Marvin Game über Nationalstolz, seinen Kiez und Familie
Ich bin sehr oft mit meinem Bruder im Kiez damit konfrontiert worden,
dass die Leute sagen: Morten, Marvin, was seid ihr eigentlich,
ihr seid Polen, wa? Nein, wir sind Deutsche.
Ich kenn keine Almans, die so korrekt sind.
Damit klarzukommen, dass du wegen deiner Nationalität
nicht korrekt sein kannst - schwierig im ersten Moment.
* Titelmusik *
* Musik *
Mein Name ist Marvin Game Trotzinski
und ich bin Rapper und in Berlin-Moabit aufgewachsen.
Ich bin eins der wenigen Kinder, die damit gesegnet sind,
dass ihre Eltern immer noch zusammen sind
und der bei beiden Elternteilen aufgewachsen ist.
Wir sind 4 Kinder, ich hab 3 Geschwister.
Familie ist, denk ich, das Wichtigste von allem,
weil egal was wegfällt oder was passiert,
da kann man immer wieder hin zurück.
Das ist 100-prozentiges Vertrauen und Offenheit und Akzeptanz.
Ich glaub, man muss einen großen Unterschied machen
zwischen Deutschland und Berlin.
Ich seh mich stark als Berliner und noch mehr als Moabiter.
Halt das, was mich geprägt hat.
Da, wo ich war, wo ich dir sagen kann, ja,
weil ich in der Straße war, hab ich das und das erlebt
und deswegen bin ich heute so.
Ich mag viele Orte, ich hab viele Wohlfühlzonen
oder Wohlfühlgegenden, aber Moabit ist mein Zuhause.
Man kennt die Leute, man kennt den Pizzaverkäufer,
man kennt den Friseur, den Döner- Mann, den Asia-Imbissverkäufer.
Man grüßt sich. Man hat hier gefühlt alles und muss nicht weg.
* Musik *
Als ich aufgewachsen bin mit Rap-Musik,
gab's keine deutschen Vorbilder im Rap.
Es gab vielleicht Sido, der der einzige erfolgreiche Deutsche war,
den man cool finden konnte.
Alle anderen waren Hampelmänner und keine Leute,
mit denen man sich identifizieren wollte.
Eins der männlichen Vorbilder in meinem Leben
war mein großer Bruder, auch wenn er nur 4 Jahre älter ist.

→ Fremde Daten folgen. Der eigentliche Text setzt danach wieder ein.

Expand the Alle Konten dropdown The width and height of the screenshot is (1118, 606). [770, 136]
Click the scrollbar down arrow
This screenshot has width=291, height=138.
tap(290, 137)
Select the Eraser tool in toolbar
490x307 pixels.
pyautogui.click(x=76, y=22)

Mich hat beeindruckt, dass mein Bruder für 'ne Sache lebt.
Der hat einfach Musik gemacht und man hat nicht gewusst, wofür
oder dass man damit irgendwann Geld verdient.

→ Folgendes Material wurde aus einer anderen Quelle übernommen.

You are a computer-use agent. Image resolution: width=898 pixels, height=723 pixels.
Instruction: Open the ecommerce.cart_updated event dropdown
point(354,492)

Er hat einfach gerappt und ich hab das gesehen und dachte,
cool, das will ich auch machen. Dann war das das Umfeld
von meinem Bruder, was Menschen jeder Herkunft hatte.

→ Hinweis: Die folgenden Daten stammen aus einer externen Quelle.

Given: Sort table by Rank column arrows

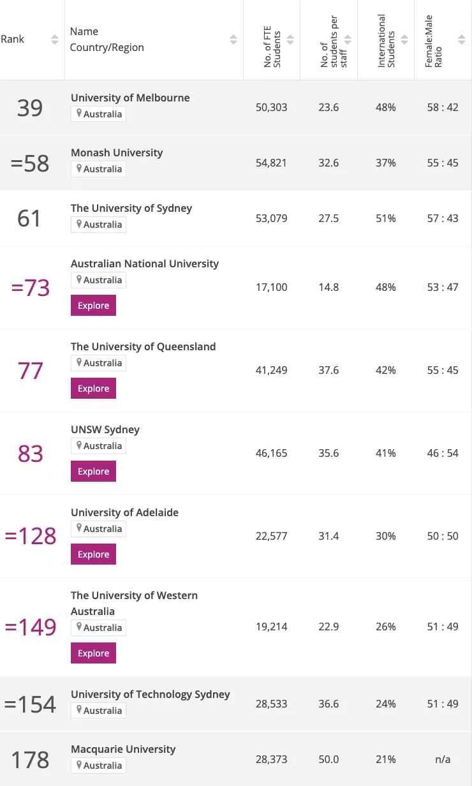Looking at the screenshot, I should click(x=55, y=40).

Auf einmal waren das alles deine Jungs.
Dann war es komplett durchgemischt alles.
Bis zu dem Punkt, wo wir fast die Quoten-Deutschen waren.
Weil im ganzen Umfeld keiner mehr deutsch war.
Ich war vor 2-3 Jahren mal im Club, da kam jemand auf mich zu
mit dunkler Haut und erzählt mir, Marvin, ich hab dein Video gesehen
und dies und das, man, Bro, du bist doch einer von uns.
Ich sag, wie, was meinst du mit einer von uns?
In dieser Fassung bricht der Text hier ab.